Dr. Karin Orel, an experienced bovine veterinarian at the University of Calgary’s veterinary medicine school, recently gave a great presentation about helping producers make a diagnosis by watching the type of lameness.
Close examination of an animal’s feet and legs when lameness is detected is critical to making the correct diagnosis.
A good video of the lameness will definitely help because it can provide a later comparison to see if the lameness is improving.
Even cattle’s facial expressions can help determine if the lameness is painful.
Lameness creates one of the highest levels of pain, so painkillers are often part of the treatment prescribed by veterinarians.
Painkillers are now approved for injectable, oral and pour-on use, each with different withdrawal periods. It could be argued that painkillers facilitate healing and recovery more than antibiotics do.

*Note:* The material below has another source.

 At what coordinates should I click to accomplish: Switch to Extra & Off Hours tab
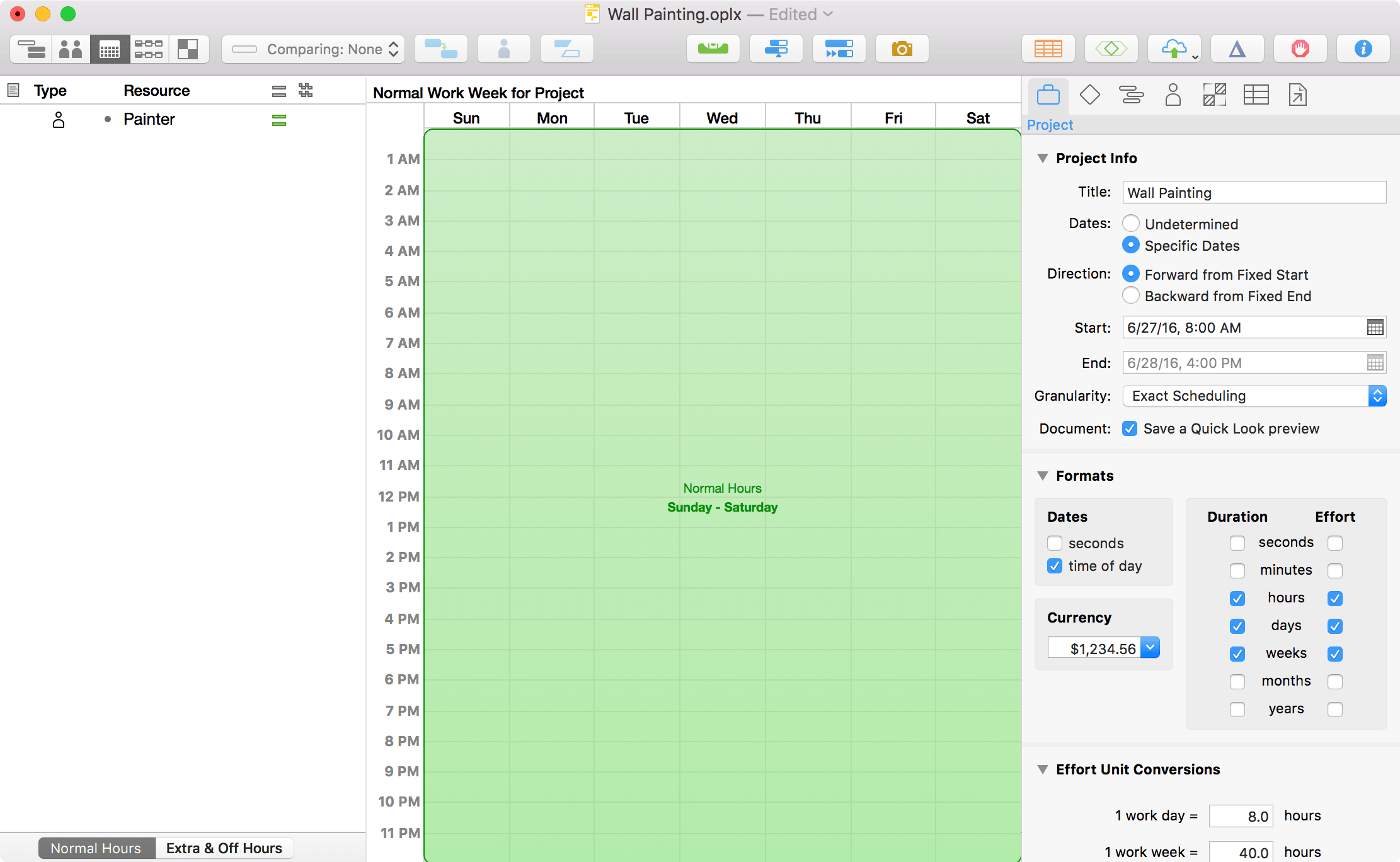225,847
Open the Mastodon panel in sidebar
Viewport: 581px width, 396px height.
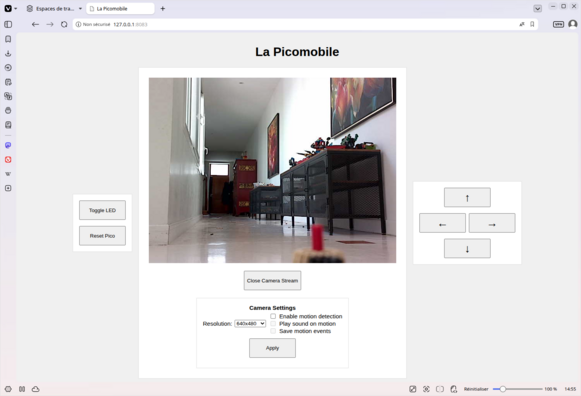[8, 145]
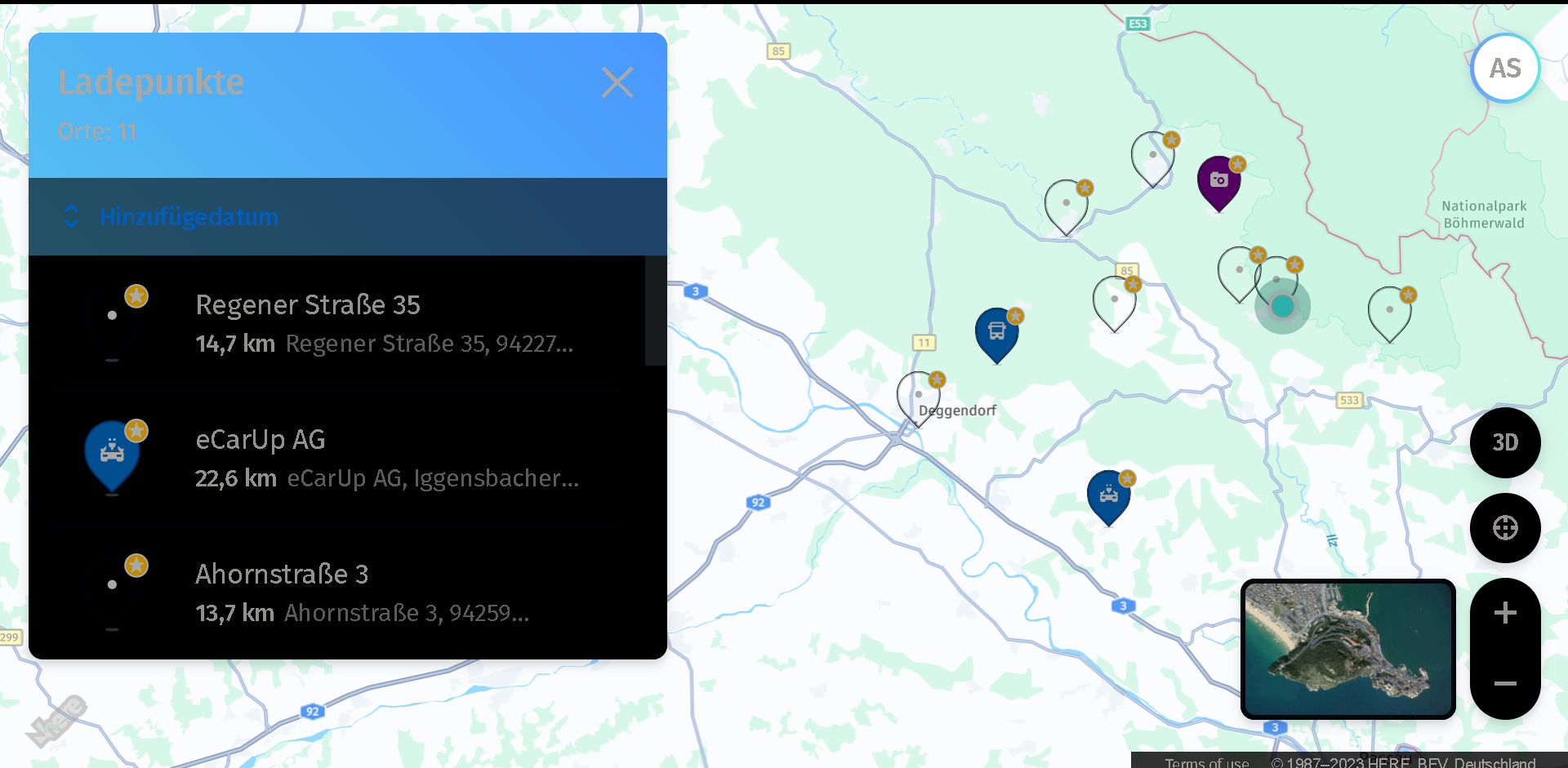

Cleaning a foot rot wound and allowing in air will kill the organism, while administering a topical and not parenteral tetracycline is more effective with digital dermatitis. Toe tip necrosis is treated with drainage and possibly toe amputations.
The straight sole abscesses that we often see in dairy cows and breeding beef bulls also clear up rather quickly once drainage is established. You may see cattle throwing the lame leg in or out trying to avoid weight on the affected claw.
Other lameness issues may be the result of joint infections often caused by Mycoplasma or histophilus, two micro-organisms that can also cause pneumonia. Your veterinarian may need to culture these joints to identify the bug, and while recovery is not likely, preventive measures may be available for the rest of the herd.
Trauma and/or nerve damage round out most of the common causes of lameness in most cattle.
Mature cows and bulls can develop bad cracks, corkscrew and other hoof deformities as well as interdigital fibromas (corns).
Again, careful observations will allow these issues to be detected, and your veterinarian or a good hoof trimmer may be able to improve the situation.
Septic arthritis of the last joint underneath the hoof results in a severely lame cow or bull and often requires claw amputation or drilling out the joint by a veterinarian under anesthesia so that it will fuse. This will result in a sound animal with an enlarged claw.
Roy Lewis works as a technical services veterinarian part time with Merck Animal Health in Alberta.